Yeah, so last we saw this film,
it closed with a significant tease
of Rachel, you could tell,
who is one of his mistresses at the time
and a woman who was really,
I think, the primary focus
of all of the women
who were not Tiger's wife in this story.
And she appears at the end of the first part of
the documentary as a tease to the second part which i thought was a very effective piece of
filmmaking as we talked about earlier last week and i thought her portrayal in the story was
interesting i think the film in part because she chose to participate sought to create an empathetic portrait of her and or at least allow her
to discuss her relationship with Tiger on terms that I think most people didn't necessarily
get to hear it, which is to say she says that she was in love with this person and that
they were engaged in a true and authentic relationship and not this kind of dalliance
that I think a lot of people saw it as.
What did you think about the Rachel?
You could tell portrayal.
Amazing to hear from her.
And she has a transfixing screen presence.
I'll just leave it at that.
You know,
I think the way of describing it,
the entrance in the end of part one is,
is very well done. And know i agree with you i
think so often in all of these stories in the tabloids you know with like a marriage breaks up
and if it if there's another woman involved it the focus becomes on the other woman instead of
the marriage itself in the tiger woods scandal she was kind of the lead of many women of who were all in the front,
but she did shoulder a lot of it.
And so to give her the chance, and she says, she's like, if you Google me, it's still
Rachel Uchitel, Tiger Woods' mistress.
So to at least hear the other side of the experience, even if she's obviously going
to play it, but it's her perspective.

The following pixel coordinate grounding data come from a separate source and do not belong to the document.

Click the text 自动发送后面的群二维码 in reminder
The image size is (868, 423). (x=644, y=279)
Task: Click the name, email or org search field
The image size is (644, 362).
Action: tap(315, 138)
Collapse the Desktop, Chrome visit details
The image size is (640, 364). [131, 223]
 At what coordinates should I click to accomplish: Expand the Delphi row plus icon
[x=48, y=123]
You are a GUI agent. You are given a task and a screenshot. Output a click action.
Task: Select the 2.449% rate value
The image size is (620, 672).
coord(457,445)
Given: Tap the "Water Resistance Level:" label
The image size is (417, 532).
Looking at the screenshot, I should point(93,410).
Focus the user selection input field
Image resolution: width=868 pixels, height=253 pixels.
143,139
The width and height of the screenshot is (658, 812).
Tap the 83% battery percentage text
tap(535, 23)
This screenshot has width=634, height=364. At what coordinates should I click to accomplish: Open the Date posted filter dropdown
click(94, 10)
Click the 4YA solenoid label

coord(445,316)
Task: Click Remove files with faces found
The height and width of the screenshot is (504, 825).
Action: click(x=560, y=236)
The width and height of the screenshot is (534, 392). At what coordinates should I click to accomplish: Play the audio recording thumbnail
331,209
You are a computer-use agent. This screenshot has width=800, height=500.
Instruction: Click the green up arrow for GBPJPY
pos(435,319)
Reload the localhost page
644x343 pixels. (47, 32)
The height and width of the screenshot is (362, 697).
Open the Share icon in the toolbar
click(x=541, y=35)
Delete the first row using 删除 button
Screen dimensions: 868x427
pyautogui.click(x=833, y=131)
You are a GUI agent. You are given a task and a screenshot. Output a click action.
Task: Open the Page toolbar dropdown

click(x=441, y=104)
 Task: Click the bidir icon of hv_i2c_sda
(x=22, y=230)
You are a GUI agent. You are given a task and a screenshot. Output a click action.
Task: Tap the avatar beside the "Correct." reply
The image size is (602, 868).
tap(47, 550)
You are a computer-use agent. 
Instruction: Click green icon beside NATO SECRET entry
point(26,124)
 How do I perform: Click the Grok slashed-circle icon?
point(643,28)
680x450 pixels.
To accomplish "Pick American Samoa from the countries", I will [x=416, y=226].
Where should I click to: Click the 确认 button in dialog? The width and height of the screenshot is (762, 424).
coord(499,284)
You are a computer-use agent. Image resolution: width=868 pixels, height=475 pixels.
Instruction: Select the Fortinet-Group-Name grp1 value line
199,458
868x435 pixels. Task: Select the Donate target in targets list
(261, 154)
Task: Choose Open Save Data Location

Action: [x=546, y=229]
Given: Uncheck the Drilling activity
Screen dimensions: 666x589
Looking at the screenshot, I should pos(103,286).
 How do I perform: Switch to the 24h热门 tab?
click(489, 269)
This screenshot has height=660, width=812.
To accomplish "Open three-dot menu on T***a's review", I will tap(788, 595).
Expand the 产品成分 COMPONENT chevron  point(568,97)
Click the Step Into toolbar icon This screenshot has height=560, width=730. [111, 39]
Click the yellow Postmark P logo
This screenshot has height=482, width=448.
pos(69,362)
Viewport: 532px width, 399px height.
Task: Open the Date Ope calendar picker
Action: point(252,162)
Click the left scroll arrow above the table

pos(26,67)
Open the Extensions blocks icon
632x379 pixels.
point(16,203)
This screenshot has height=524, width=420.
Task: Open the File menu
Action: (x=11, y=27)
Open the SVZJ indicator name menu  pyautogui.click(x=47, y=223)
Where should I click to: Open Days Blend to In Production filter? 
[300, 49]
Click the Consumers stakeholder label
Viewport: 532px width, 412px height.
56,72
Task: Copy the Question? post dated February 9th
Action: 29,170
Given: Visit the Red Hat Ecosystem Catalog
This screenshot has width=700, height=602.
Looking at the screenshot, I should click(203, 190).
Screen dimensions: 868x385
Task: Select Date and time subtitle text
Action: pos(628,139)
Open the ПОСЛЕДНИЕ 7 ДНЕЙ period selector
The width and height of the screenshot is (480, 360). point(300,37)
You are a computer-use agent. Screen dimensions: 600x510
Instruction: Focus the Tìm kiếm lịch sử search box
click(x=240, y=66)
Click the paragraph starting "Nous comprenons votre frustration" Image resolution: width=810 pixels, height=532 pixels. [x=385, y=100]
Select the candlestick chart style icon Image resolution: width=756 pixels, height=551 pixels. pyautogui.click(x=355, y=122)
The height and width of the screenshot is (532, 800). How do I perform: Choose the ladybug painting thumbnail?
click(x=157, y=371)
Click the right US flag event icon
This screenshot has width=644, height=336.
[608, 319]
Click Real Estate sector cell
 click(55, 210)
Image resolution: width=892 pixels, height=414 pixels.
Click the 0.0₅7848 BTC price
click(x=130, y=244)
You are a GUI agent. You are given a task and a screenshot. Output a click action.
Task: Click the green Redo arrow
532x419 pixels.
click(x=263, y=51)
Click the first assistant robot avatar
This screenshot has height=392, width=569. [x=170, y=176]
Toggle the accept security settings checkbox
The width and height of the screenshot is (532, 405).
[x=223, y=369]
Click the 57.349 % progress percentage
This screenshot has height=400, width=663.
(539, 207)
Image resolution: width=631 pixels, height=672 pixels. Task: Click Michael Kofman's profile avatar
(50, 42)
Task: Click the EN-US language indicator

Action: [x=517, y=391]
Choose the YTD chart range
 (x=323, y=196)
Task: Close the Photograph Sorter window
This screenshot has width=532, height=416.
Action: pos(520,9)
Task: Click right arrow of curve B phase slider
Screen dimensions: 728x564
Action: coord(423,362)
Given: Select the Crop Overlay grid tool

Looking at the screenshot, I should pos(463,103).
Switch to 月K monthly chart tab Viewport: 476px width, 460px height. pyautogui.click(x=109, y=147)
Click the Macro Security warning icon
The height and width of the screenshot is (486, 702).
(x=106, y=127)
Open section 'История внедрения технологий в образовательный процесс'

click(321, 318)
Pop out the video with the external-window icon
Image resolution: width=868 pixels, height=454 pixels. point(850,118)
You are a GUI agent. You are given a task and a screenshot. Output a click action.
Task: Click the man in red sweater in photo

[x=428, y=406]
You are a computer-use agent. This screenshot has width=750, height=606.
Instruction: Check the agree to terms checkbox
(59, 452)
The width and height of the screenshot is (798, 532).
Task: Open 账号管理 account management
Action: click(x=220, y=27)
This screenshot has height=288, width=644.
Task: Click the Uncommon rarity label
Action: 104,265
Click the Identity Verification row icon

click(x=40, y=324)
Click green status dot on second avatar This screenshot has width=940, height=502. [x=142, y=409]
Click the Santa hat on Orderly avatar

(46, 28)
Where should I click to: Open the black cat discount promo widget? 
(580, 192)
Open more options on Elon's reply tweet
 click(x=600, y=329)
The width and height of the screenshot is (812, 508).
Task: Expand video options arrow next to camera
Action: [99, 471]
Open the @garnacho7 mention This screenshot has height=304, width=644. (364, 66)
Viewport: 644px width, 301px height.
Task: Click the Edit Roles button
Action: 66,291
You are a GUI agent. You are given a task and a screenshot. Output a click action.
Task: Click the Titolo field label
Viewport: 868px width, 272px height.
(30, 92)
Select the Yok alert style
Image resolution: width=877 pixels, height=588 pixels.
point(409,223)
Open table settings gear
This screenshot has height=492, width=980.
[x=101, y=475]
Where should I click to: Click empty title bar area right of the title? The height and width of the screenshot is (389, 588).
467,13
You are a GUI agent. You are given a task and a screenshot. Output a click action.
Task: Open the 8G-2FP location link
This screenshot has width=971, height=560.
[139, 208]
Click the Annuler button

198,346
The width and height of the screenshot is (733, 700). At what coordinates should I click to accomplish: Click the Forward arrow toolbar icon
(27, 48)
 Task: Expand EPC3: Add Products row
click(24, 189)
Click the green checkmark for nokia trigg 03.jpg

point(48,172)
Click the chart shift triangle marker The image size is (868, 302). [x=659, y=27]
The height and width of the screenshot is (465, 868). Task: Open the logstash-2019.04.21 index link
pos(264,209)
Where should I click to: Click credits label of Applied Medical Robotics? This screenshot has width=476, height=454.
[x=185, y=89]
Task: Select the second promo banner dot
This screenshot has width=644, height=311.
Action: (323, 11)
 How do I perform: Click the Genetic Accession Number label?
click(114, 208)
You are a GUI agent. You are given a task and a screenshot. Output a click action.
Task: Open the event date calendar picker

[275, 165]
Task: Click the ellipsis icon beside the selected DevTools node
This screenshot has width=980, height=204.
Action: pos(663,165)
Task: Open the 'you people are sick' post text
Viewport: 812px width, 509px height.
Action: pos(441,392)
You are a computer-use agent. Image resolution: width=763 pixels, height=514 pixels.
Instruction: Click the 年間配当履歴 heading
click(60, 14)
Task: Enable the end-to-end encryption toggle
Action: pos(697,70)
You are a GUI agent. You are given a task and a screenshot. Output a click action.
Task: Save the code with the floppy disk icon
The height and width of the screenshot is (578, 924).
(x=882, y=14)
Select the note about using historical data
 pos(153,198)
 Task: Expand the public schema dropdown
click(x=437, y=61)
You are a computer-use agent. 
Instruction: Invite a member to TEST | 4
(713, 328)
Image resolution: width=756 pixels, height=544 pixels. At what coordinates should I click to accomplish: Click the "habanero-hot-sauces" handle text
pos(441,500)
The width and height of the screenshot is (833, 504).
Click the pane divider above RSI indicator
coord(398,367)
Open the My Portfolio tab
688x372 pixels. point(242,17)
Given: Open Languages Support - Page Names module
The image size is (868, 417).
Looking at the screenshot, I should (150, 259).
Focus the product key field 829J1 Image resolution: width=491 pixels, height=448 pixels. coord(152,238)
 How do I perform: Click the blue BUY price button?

So she's going to tell the story from,
hit the highlights as she would want them to be shared.
I thought this was interesting,
but I just also think that there should be
an entire documentary just about
how this particular scandal played out in the media in 2009.
It's fascinating. And the documentary is rightly
putting it through the lens of what it says about Tiger Woods and what it says, like, you know,
they make the connection to his father and what is revealed in the first episode about his father's
infidelities and his mind state and a little bit about the tension between his picture perfect public image and, you know, what he was doing in his private life and also how it affects his golf.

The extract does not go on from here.